**GIVEN INSTRUCTION 1:**
Answer these questions from the excerpt on Elena Kagan's released documents:
(a) What subject did the Pentagon documents released on Saturday concern?
(b) Approximately how many email messages did the press corps review?
(c) According to James Oliphant, how do the emails portray Kagan?

The last of Elena Kagan’s documents from the Clinton presidential library were released on Friday; a batch of Pentagon documents relating to on-campus military recruiting during her time as dean of Harvard Law School came out on Saturday.  One week before the Kagan confirmation hearings begin, the Supreme Court press corps sketched the personality revealed in approximately 11,000 email messages (and noted the occasional expletive), but there were no revelations that would seem likely to alter the course of the nomination.  In the New York Times, Adam Liptak and Sheryl Gay Stolberg report that the email messages, though “mostly short and bland” nonetheless “offered glimpses of a savvy, sharp-elbowed and sometimes salty-tongued lawyer at ease with politics, policy and bureaucratic infighting.”  For Politico, Josh Gerstein writes that Kagan seemed “to relish a good policy fight, had little patience for those who were unprepared for meetings, and took a jaundiced view of feel-good actions that weren’t likely to produce results.”

Amy Goldstein of the Washington Post describes Kagan’s e-mails, which “include stern admonitions on an array of issues, including religious freedom, fingerprinting Americans on welfare, affirmative action and school testing. At times, she was openly sarcastic to — or critical of — her White House colleagues.”  In the Los Angeles Times, James Oliphant plays down the drama, writing that the emails portray Kagan as “more administrator than provocateur.”  Bill Mears summarizes for CNN: “About 11,000 e-mails from Kagan reveal an engaged, efficient — but often outspoken and cynical — lawyer and policy analyst.”  Laura Litvan and Greg Stohr of Bloomberg also report on the new documents, as does Jess Bravin of the Wall Street Journal.

**RECORDS FOR PROCESSING:**
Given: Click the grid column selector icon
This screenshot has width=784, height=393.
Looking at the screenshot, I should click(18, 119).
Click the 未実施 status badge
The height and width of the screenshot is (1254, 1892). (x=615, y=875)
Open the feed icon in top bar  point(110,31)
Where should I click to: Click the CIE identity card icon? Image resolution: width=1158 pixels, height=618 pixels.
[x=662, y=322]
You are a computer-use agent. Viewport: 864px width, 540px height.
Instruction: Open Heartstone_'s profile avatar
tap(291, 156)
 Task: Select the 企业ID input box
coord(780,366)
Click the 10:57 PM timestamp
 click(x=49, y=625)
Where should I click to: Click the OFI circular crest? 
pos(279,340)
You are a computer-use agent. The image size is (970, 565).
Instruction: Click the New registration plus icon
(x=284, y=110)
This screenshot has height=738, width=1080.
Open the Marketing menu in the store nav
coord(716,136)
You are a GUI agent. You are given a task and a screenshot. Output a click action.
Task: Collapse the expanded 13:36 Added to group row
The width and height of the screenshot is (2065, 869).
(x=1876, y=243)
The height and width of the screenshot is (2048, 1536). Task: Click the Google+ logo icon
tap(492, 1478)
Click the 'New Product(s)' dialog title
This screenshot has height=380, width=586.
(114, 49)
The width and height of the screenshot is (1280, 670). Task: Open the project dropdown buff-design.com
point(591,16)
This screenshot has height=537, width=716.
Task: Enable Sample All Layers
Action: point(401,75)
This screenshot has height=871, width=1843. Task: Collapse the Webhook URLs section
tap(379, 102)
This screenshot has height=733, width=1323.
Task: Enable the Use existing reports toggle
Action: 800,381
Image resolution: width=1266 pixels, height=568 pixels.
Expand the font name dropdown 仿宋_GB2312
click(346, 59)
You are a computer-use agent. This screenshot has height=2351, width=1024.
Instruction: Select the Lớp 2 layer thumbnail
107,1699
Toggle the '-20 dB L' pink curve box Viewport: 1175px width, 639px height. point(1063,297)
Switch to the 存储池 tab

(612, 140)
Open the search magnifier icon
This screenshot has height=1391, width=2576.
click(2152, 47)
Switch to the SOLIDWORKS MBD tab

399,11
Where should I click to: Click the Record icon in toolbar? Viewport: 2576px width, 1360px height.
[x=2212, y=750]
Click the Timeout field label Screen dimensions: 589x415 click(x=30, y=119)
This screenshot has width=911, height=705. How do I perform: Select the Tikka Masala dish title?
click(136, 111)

**GIVEN INSTRUCTION 2:**
Tally how many lines of the listing contain the string "pixels", counting only matches in the same case, and reply with the number alone.

**TASK ANSWER 1:**
(a) On-campus military recruiting during her time as dean of Harvard Law School
(b) Approximately 11,000
(c) As "more administrator than provocateur"

**TASK ANSWER 2:**
2